One of the other major complaints about the movie was making Pocahontas into a fully-grown sex symbol. Interestingly, this was one of the first movies that made me upset about my appearance. It wasn’t that the main character looked like a swimsuit model, which I didn’t notice at all until I was much older. No, I was upset that my hair wasn’t that long. Way to make me feel bad about myself, Disney.
Every princess movie ends with the hero and heroine being together forever, but Pocahontas does away with that one. I’m pretty sure historians would have an aneurysm if Disney had gone for that ending, of course, but it still made an impact on me as a kid. Much like Odette not wanting to marry Derek in The Swan Princess, Pocahontas’ decision to stay with her people was very confusing to me as a child. Clearly, everyone who was in love spent the rest of their lives together, so why didn’t she immediately go away with him? Instead of the usual ending of a princess movie, Pocahontas shows devotion to her lover while ultimately choosing her family.
Pocahontas herself is an interesting character, and grabs the attention of younger audiences.
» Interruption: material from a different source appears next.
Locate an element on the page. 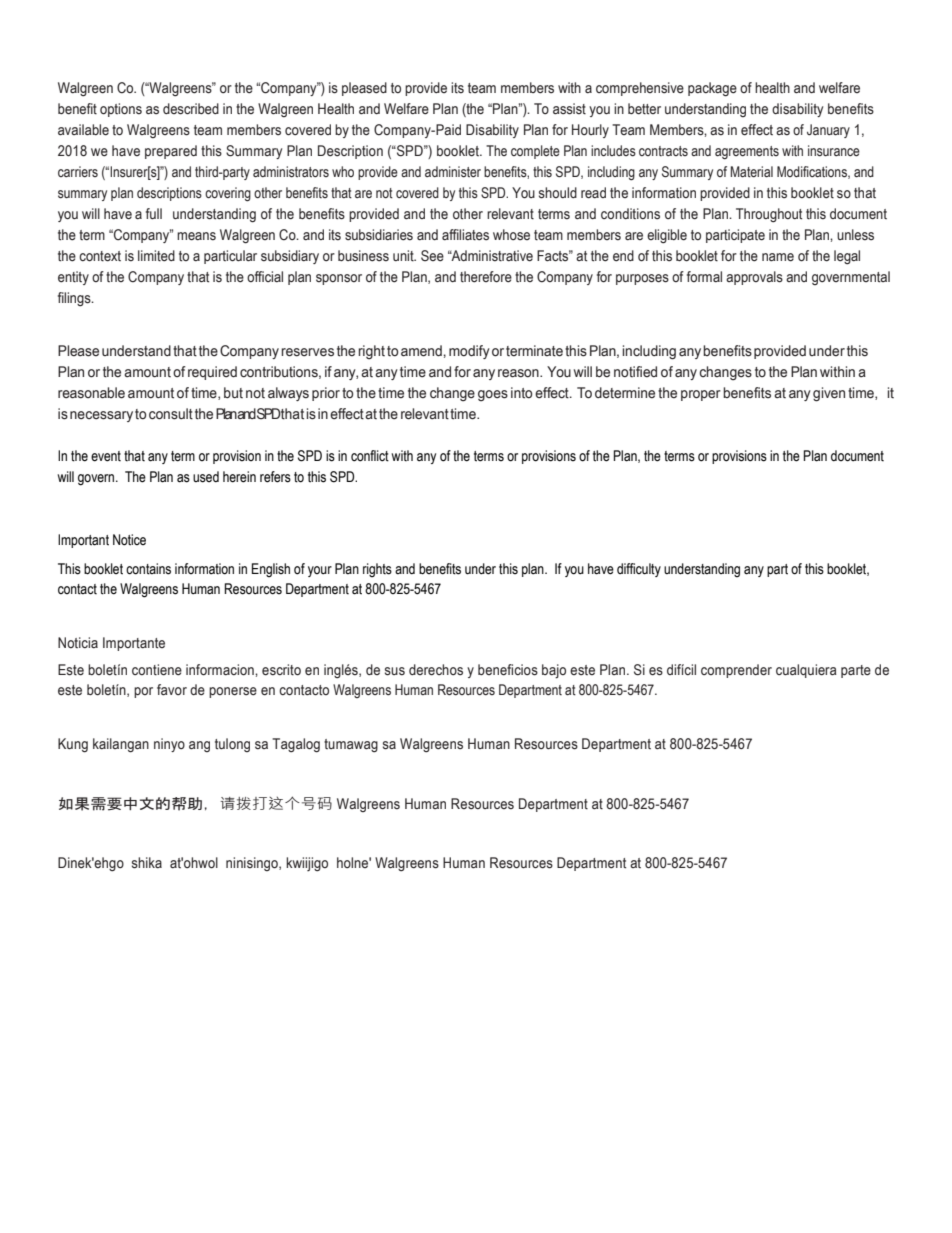 This page has height=1233, width=952. proper is located at coordinates (701, 395).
She has all the spirit of adventure that Ariel does with less of the daddy issues, and her absolute lack of fear isn’t seen often in female characters. Her likeability makes her decision of romantic independence all the more powerful.
This may seem a little far-fetched, but I grew up in Hawaii and people did this all the time. Did you know that Pocahontas goes over waterfalls three times in this movie? It’s ridiculous! That is far too many times to go over waterfalls! I mean, the first time we meet Pocahontas, she jumps off a waterfall to save some time, and then does so again during two more songs. That’s very unsafe behavior for a role model!
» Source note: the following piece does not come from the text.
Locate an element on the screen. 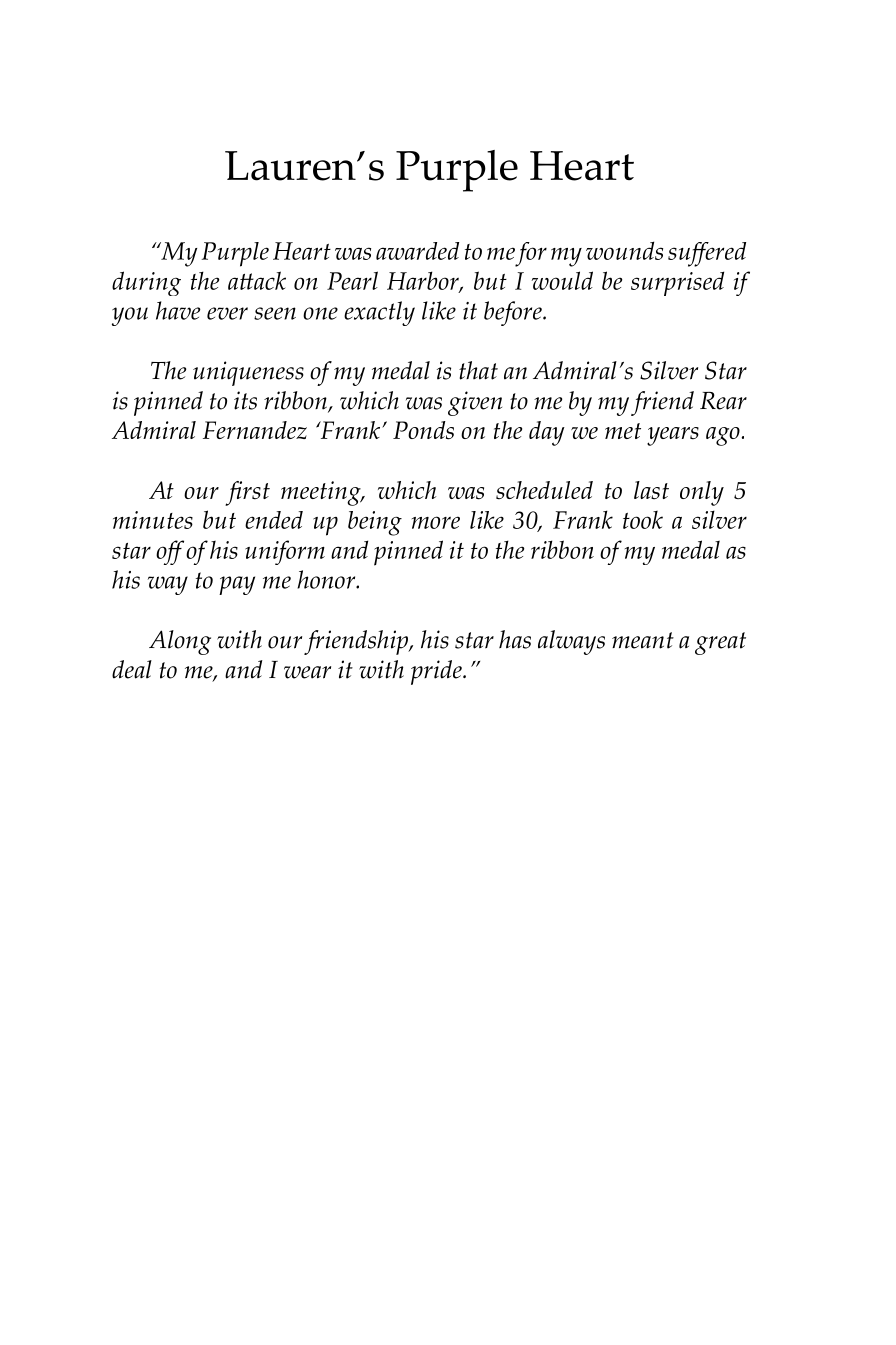 The image size is (896, 1345). years is located at coordinates (673, 436).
Pocahontas and John Smith have the super-quick few day romance going on, but their attraction is understandable. Both have a taste for adventure and danger, and both are interested in new worlds and other cultures. They seem like they’d get along well enough. History disagrees, of course, but in the context of the movie alone, they seem okay. Pocahontas saves John Smith instead of the other way around, which is a refreshing change of pace. It seems like it would be a good match overall, but it just feels like there’s something missing. Maybe it’s knowing the real story, but it just doesn’t feel quite right to see them together.
While the historical accuracy and racial matters may be up for debate, Pocahontas shows an interesting female character choosing family over romance, and the message that a man isn’t everything is certainly a good one for young women to hear.